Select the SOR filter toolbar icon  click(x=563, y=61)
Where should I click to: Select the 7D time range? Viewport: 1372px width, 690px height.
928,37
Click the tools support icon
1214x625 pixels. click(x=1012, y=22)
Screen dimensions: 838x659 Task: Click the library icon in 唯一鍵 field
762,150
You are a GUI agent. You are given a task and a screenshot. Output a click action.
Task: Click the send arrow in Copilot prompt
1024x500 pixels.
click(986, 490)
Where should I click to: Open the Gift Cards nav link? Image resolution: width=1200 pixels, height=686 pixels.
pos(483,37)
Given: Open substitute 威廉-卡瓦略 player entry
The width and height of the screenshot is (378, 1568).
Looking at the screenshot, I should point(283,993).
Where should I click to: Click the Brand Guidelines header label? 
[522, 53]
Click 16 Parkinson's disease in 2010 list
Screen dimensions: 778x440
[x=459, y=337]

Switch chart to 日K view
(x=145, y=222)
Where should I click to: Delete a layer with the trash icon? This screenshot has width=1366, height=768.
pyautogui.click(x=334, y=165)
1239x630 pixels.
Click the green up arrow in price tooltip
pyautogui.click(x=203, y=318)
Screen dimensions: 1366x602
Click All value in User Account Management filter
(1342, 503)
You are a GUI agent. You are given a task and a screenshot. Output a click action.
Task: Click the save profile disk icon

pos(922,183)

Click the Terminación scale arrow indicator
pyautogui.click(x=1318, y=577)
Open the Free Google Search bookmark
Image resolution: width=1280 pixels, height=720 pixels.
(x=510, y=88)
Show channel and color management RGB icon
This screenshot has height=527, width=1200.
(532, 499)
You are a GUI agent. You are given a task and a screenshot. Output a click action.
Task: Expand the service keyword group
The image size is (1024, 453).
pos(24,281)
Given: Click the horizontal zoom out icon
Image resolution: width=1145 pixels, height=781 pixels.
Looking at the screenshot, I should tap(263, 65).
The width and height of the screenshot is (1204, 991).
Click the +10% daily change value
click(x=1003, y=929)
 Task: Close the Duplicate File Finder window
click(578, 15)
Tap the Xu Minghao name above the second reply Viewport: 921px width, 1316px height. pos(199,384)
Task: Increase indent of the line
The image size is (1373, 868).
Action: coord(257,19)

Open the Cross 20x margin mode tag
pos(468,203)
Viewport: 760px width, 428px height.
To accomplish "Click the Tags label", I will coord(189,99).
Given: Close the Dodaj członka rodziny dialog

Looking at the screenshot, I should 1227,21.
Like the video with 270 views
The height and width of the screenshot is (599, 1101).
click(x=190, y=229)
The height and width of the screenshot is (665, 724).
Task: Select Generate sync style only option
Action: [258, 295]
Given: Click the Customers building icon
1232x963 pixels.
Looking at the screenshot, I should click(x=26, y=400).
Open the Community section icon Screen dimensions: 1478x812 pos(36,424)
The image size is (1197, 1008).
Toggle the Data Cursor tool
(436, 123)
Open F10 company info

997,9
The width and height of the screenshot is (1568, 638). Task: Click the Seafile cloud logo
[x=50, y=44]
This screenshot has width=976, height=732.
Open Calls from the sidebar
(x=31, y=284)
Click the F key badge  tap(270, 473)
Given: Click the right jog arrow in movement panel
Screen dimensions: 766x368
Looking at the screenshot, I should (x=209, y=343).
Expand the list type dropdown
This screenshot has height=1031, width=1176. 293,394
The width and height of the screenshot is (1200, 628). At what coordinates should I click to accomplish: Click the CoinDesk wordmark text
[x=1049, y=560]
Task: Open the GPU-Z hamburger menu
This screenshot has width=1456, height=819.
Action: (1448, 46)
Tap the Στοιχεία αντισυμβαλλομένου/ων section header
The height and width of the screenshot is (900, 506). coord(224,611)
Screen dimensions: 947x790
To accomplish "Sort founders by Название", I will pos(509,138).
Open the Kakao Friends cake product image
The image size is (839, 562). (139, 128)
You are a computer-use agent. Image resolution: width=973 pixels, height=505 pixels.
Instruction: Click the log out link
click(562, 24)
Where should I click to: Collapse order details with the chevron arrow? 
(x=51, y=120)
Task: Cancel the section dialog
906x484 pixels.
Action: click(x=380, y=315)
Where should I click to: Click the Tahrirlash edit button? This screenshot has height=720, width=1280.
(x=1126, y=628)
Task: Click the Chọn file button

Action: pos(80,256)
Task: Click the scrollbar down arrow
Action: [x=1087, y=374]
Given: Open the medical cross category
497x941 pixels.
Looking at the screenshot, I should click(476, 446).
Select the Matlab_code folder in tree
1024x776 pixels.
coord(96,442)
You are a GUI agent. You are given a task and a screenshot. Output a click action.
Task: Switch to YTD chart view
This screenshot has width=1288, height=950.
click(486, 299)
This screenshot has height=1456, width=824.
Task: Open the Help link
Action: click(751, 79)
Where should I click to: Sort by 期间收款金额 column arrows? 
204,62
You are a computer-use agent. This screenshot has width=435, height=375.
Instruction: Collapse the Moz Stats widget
───
▶ Problem statement:
Search the records for the string "will" and return every line in which it occurs.

▶ Exercise output:
To accomplish "Click the Tags label", I will coord(189,99).
To accomplish "Sort founders by Название", I will pos(509,138).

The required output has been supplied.